V

Clere Venus, qui erres par les Cieus,
Entens ma voix qui en pleins chantera,
Tant que ta face au haut du Ciel luira,
Son long travail et souci ennuieus.

Mon oeil veillant s'atendrira bien mieus,
Et plus de pleurs te voyant getera.
Mieus mon lit mol de larmes baignera,
De ses travaus voyant témoins tes yeus.

Donq des humains sont les lassez esprits
De dous repos et de sommeil espris.
J'endure mal tant que le Soleil luit :

Et quand je suis quasi toute cassee,
Et que me suis mise en mon lit lassee,
Crier me faut mon mal toute la nuit.

 

5

Claire Vénus, qui erres par les Cieux,
entends ma voix qui en plaintes chantera
son long supplice et son oppressant chagrin,
tant que ton visage au haut du Ciel luira.

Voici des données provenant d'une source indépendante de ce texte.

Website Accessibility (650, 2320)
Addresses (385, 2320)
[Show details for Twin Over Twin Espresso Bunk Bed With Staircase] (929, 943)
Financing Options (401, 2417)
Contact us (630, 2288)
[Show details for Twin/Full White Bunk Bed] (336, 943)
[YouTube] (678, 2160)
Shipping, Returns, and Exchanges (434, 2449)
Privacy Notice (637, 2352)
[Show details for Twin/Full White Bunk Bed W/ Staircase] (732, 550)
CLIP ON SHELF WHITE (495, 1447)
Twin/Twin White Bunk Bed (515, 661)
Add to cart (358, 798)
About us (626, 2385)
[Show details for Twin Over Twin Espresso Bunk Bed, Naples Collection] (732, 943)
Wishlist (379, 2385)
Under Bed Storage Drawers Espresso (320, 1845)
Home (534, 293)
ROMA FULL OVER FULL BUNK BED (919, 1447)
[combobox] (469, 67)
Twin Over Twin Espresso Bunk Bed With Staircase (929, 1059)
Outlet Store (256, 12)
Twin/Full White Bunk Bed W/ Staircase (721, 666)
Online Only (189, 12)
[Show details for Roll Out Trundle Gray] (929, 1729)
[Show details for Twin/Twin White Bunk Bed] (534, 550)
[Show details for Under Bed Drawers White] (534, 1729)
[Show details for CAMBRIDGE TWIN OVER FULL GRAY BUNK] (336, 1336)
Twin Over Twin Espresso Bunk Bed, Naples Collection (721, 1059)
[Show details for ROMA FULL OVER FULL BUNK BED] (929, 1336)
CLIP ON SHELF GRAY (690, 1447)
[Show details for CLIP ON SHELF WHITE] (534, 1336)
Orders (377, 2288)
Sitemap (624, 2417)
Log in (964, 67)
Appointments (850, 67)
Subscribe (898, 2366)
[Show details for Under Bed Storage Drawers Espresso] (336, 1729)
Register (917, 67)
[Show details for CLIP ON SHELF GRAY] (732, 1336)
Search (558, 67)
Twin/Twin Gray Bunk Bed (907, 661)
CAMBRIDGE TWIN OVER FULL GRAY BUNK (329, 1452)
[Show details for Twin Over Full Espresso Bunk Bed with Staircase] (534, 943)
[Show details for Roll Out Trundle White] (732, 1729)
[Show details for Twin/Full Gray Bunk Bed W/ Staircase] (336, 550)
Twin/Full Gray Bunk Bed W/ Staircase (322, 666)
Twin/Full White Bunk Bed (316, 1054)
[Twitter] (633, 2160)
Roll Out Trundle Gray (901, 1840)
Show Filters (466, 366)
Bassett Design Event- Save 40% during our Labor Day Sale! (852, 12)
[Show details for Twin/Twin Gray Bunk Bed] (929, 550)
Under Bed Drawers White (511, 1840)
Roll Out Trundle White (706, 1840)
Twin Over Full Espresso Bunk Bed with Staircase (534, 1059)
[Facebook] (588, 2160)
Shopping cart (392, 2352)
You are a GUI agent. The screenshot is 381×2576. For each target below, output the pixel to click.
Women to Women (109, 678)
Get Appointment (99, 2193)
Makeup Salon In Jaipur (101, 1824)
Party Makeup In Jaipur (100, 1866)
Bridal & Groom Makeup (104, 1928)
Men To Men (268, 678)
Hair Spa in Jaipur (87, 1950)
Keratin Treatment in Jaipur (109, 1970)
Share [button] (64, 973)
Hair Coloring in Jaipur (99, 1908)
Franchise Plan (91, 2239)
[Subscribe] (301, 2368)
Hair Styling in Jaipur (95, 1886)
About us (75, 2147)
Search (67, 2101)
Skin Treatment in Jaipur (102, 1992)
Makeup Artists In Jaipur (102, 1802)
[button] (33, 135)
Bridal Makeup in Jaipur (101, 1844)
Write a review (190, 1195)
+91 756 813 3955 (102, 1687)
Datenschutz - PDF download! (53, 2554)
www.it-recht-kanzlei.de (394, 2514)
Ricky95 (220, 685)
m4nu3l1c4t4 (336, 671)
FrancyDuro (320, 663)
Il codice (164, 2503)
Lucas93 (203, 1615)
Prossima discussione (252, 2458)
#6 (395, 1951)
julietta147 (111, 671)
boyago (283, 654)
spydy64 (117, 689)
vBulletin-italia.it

Mon oeil éveillé s'attendrira bien mieux,
et jettera plus de pleurs en te voyant.
Il baignera de plus de larmes mon lit humide,
s'il voit que tes yeux sont témoins de ses supplices.

Donc les esprits fatigués des humains
désirent le doux repos et le sommeil.
Je supporte ma souffrance tant que le Soleil luit :

Et quand je suis presque toute cassée,
et que, fatiguée, je me suis mise en mon lit,
il me faut crier ma souffrance toute la nuit.

Ce poème est le premier de la page 114 des Oeuvres de 1555.

Versification
  • abba-abba-ccd-eed
  • Décasyllabes
  • Rimes masculines : abcd
  • Rimes riches : c, e
  • Même voyelle finale en c-d
Variante de l'édition de 1556 - vers 2 : gettera

Vers 1 : Ce poème s'adresse en même temps à la planète Vénus, « qui [erre] par les Cieux » (v. 1) et à la déesse de l'amour dont la « face » luit dans le ciel (v. 3). Pour Vénus, voir le sonnet XXIV.

Vers1 : Notez le futur. Louise voit venir la nuit avec angoisse.

Vers 2 : C'est en plaintes que chante la voix de Louise.

Vers 4 : Ce vers est complément d'objet direct de « chantera » (vers 2). Les termes employés sont plus forts au XVIe siècle qu'ils le sont de nos jours. Le « travail » désignait le supplice, le « souci » était le chagrin et l'adjectif « ennuyeux » signifiait pesant, oppressant.

Second quatrain : Louise pleure plus/mieux parce qu'elle voit Vénus et parce que Vénus la voit. C'est cette « communication » qui la force à/lui permet de s'épancher.

Vers 7 : « Mol », dans le français de l'époque, signifie aussi bien « mou » que « mouillé ». Dès lors ce mot peut dépendre aussi bien de « larmes » que de « lit ».

Vers 11 : Asyndète avec les deux vers précédents.

Vers 11 : « Mal » est, ici comme au vers 14 un nom (et pas un adverbe).

Vers 12 : Le « Et » a une valeur d'opposition.